Miossec à Rock en Seine le Vendredi 28 Août
A la fin du set de FFS, nous nous concertons pour savoir où aller maintenant, en attendant l’heure de Kasabian, qui clora cette première journée de Rock en Seine. Miossec à la Scène de l’Industrie ou Offspring sur la Grande Scène ? Offspring paraît a priori plus prometteur, mais plus nous approchons (en pataugeant pas mal dans la boue restant du déluge qui s’est abattu sur Paris la veille), plus ce que nous entendons nous refroidit : des clichés « punk américains », du gros son caricatural, un manque flagrant d’énergie, tandis que sur les écrans géants, on est obligé d’admettre que le temps a fait son œuvre sur les musiciens. On se rabat donc sur Miossec…

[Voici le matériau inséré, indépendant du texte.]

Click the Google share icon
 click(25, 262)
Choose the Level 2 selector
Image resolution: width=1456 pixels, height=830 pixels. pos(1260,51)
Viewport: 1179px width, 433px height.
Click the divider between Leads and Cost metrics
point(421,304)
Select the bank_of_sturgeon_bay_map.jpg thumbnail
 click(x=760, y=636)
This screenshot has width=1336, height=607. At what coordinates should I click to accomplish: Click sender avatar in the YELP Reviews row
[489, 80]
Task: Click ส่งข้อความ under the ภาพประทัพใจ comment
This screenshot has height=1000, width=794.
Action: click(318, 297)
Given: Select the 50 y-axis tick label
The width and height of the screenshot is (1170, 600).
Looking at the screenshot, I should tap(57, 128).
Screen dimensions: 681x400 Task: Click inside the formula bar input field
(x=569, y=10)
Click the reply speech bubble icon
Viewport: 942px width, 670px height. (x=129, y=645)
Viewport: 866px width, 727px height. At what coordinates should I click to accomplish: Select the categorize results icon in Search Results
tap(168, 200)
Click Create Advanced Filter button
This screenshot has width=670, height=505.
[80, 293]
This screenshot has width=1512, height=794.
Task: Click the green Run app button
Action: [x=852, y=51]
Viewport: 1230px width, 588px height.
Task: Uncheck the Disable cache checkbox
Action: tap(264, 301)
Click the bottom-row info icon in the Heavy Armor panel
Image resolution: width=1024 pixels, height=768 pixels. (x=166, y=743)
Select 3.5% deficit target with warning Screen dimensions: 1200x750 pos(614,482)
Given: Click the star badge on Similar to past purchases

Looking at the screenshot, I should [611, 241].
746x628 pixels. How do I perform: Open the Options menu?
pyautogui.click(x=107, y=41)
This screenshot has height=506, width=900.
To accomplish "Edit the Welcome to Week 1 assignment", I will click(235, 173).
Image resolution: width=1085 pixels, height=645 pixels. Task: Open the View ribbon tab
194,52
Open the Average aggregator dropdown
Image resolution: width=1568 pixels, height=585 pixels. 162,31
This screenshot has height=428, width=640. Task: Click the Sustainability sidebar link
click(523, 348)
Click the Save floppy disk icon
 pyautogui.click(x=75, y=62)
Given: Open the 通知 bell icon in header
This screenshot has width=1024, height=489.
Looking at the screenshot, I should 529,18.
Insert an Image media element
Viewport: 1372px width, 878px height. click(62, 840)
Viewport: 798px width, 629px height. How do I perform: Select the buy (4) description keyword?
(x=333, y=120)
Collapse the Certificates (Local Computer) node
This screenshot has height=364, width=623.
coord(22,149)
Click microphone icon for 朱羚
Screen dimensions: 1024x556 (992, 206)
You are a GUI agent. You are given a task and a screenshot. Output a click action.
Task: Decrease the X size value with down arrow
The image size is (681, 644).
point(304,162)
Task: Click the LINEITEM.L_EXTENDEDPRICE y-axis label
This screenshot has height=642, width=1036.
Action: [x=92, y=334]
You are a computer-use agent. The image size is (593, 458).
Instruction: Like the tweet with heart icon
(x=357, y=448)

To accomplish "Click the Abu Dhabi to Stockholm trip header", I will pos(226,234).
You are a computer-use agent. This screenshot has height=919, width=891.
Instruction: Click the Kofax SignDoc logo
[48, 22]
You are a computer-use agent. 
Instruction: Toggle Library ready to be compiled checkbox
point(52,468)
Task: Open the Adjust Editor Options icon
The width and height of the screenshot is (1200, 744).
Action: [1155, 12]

… Sauf que ça sera Miossec ET Offspring en même temps, vu l’orientation inappropriée de la Scène de l’Industrie et le niveau sonore des Américains, recouvrant régulièrement le son plus maigrelet du groupe du Breton ! C’est quand même assez désolant, d’autant que, maudissant régulièrement les « vieux punks » et leurs « skates », Miossec semble s’obstiner à maintenir un climat intimiste, et ne lancera que peu son groupe à l’assaut des cimes sonores. Voici donc un contexte assez déprimant, mais ce ne sera pas le plus grave : car en fait, Miossec, que je n’ai pas revu personnellement sur scène depuis ses débuts (et une prestation assez regrettable à Strasbourg où il avait abondamment insulté les Alsaciens, ce qui n’est pas le mieux pour se mettre le public dans sa poche), reste un chanteur horriblement limité et un personnage finalement peu sympathique sur scène, avec son « humour » (??) assez pitoyable. Incapable de chanter ses propres chansons - la voix est inexistante, le ton est souvent faux, le résultat est accablant - Miossec ne peut que faire le malin en se riant (??) de Offspring ou des statues du parc (pourquoi ? j’avoue que je n’en sais rien). Curieusement, avec son feutre, son physique émacié, sa posture perpétuellement voutée, et son orchestre un poil "classique" (cordes, contrebasse), Miossec me fait penser à un Leonard Cohen, mais un Cohen à qui il manque la sagesse des années - remplacée par la brûlure des excès d'alcool ? - et, justement, la voix. Je frissonne de tristesse sur une version lamentable de Regarde Un Peu la France, un morceau que je me souviens avoir beaucoup aimé, à l’époque de "-boire-". Je dois par contre reconnaître, par honnêteté, qu’il y a eu au cours du set quelques moments intéressants, comme A l’Attaque, morceau pendant lequel Miossec réussit enfin à nous faire passer quelque chose de sa rage, de son malaise. J’ai toutefois eu l’impression que le set fut écourté, sans doute du fait de l’impossibilité de rivaliser avec Offspring, et nous n’eûmes droit qu’à une seule chanson en rappel, Brest, qui aura sans doute contenté les nombreux Bretons présents. Personnellement, je me serai déjà rabattu sur mon sandwich à la raclette (pas très bon non plus).